On this day in comedy on August 9, 2008 Comedian and Actor, Bernie Mac (Bernard McCullough) died in Chicago, Illinois from complications of pneumonia.
Bernie Mac was one of the most beloved comedians of his generation. Born on the South Side of Chicago on October 5, 1957, his journey to inevitable stardom took longer than most. Prior to becoming a comedian, he worked odd jobs: moving furniture and being an agent for UPS. Influenced by The Three Stooges, Redd Foxx and Richard Pryor, Mac began his own career at Chicago’s Cotton Club. Following a win of the Miller Lite Comedy Competition and a bold, gutsy performance on HBO’s Def Comedy Jam where he told a hostile audience, “I ain’t scared of you muthaf**kas”, Mac became da man with fans and colleagues alike.

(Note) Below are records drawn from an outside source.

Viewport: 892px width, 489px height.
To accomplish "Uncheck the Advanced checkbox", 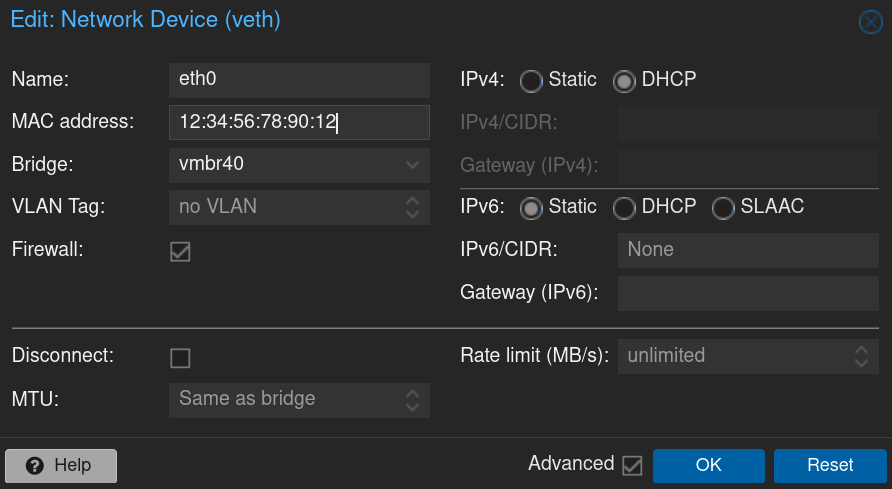I will (632, 465).
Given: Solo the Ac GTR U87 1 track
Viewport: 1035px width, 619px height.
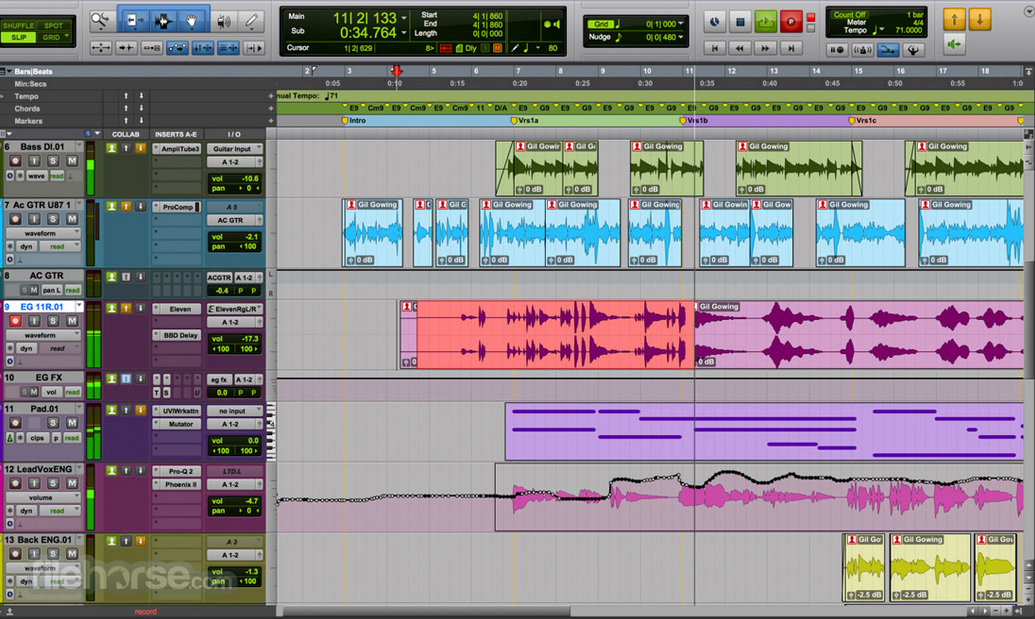Looking at the screenshot, I should pos(52,218).
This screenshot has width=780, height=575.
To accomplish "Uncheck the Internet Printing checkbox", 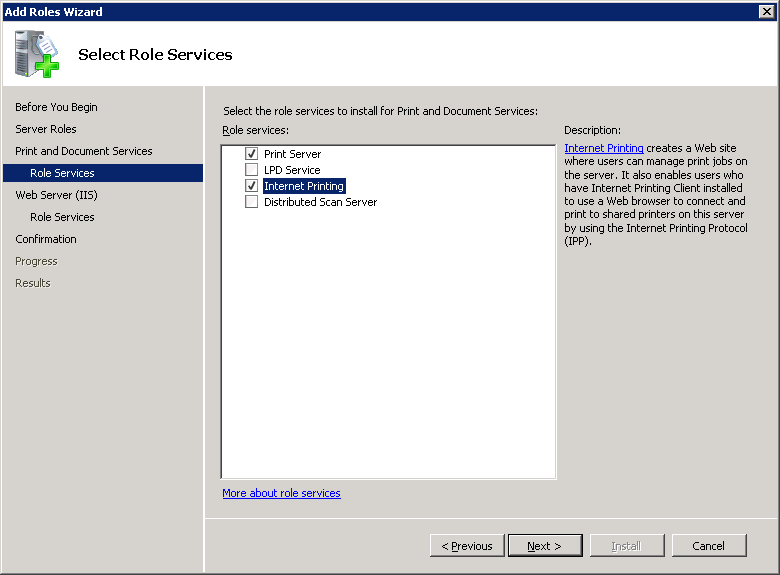I will click(x=252, y=186).
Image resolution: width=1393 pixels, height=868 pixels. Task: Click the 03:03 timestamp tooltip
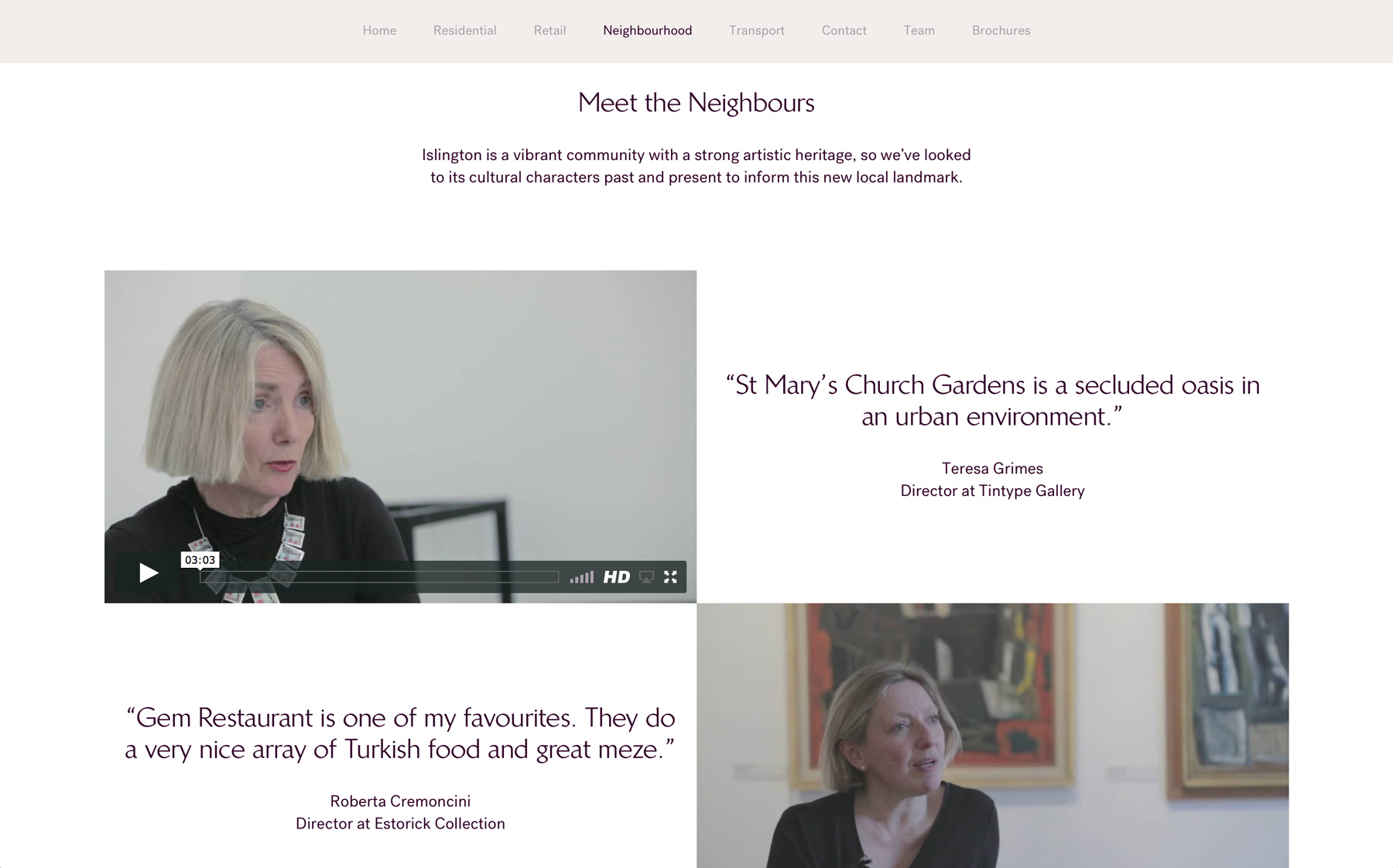200,560
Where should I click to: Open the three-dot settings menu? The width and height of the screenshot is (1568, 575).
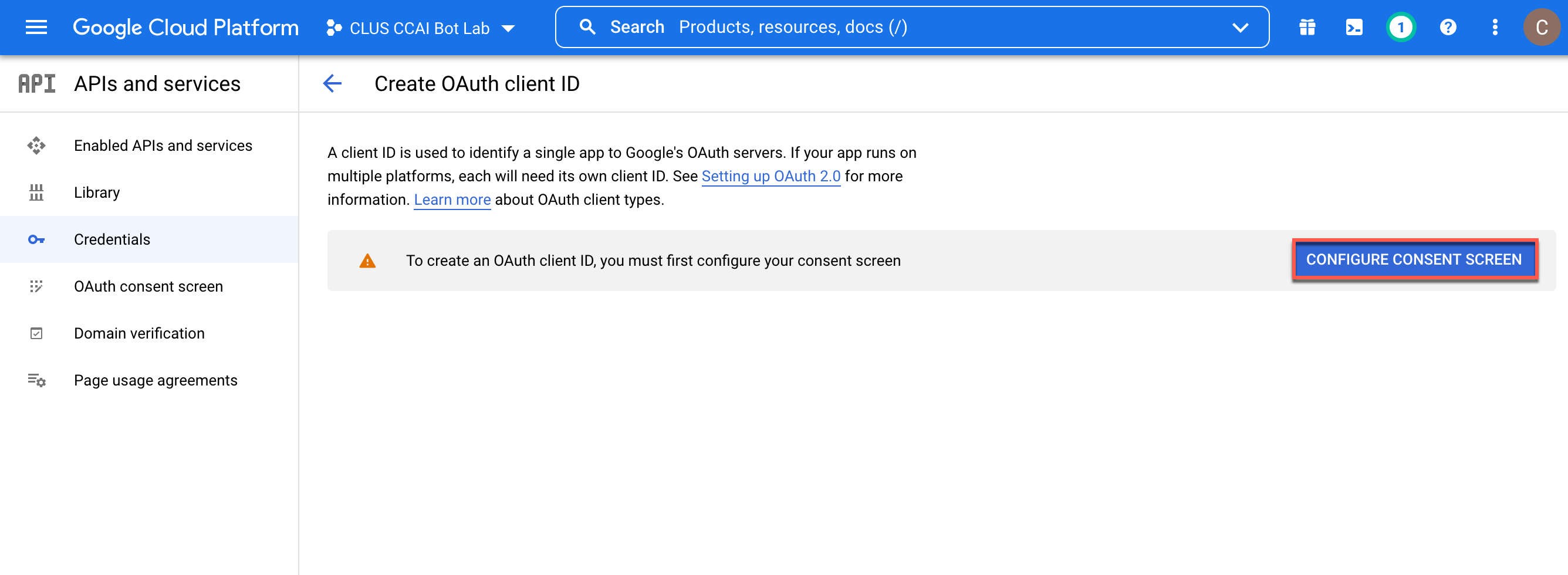click(x=1494, y=28)
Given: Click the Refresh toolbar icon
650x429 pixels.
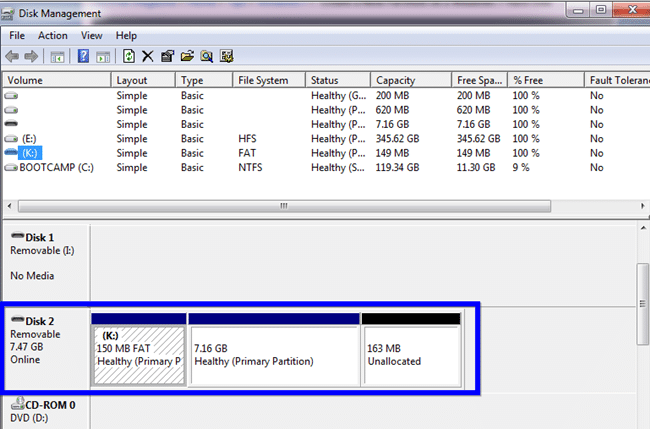Looking at the screenshot, I should click(129, 56).
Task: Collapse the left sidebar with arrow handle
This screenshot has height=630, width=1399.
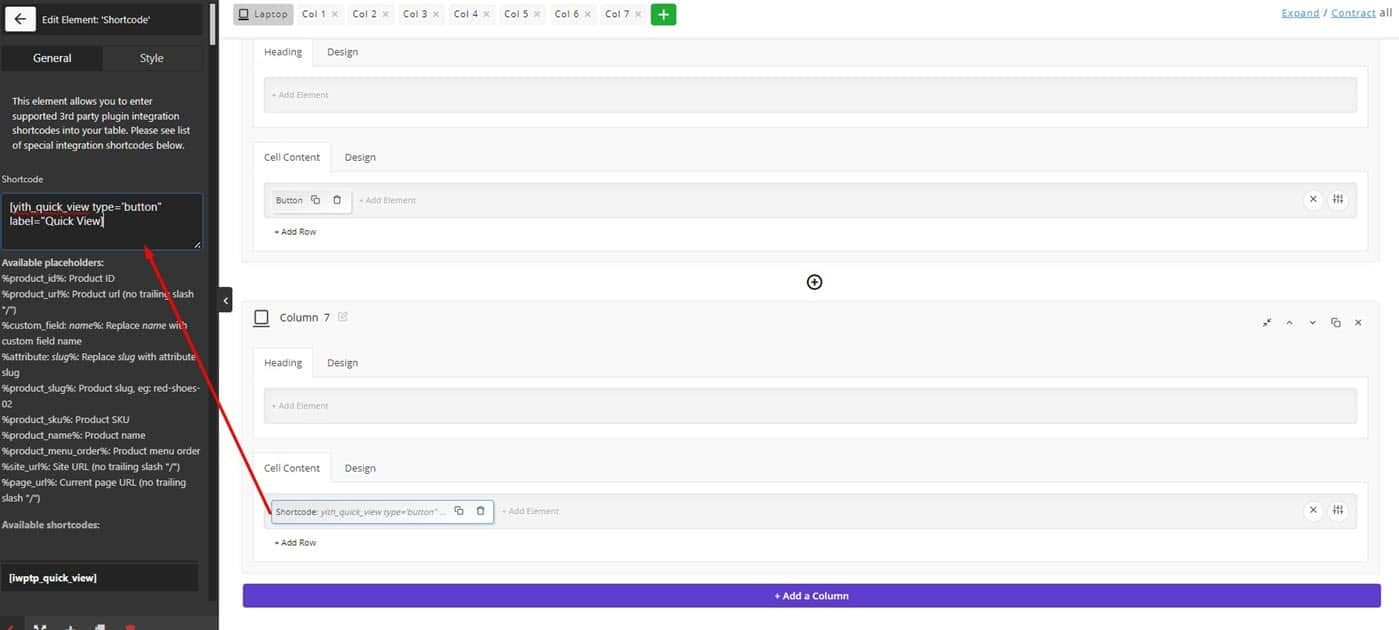Action: point(225,300)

From there the phone rang. He opened for Redd Foxx, Dionne Warwick and Natalie Cole. He was featured in small roles in sometimes equally small films (as well as classics such as Friday), but stole every scene he was in until it was undeniable his talent deserved greater recognition. HBO gave him the show Midnight Mac. He was featured in the star-studded Ocean’s Eleven and starred in Mr. 3000. After the Original Kings of Comedy Tour (he shared the stage with Steve Harvey, Cedric the Entertainer and D. L. Hughley) where he proclaimed that TV was too scared to have a Bernie Mac show he got The Bernie Mac Show on Fox.
It seemed nothing could slow down Mac’s ascent. Enter sarcoidosis. The debilitating disease which attacked his lungs and other vital organs left him in remission in 2005. It was just enough time for him to finish Soul Men (with Samuel L. Jackson), Madagascar: Escape 2 Africa and Old Dogs (with John Travolta and Robin Williams). All were released after his death in 2008.
Mac was number 72 on Comedy Central’s list of the 100 greatest standups of all time. One year before passing he spoke of retirement from stand up to concentrate on producing and films. Bernie Mac felt he’d missed too much in life and wanted to spend more time with family and friends. We know how he felt. We’re missing much in our lives with the absence of Bernie Mac.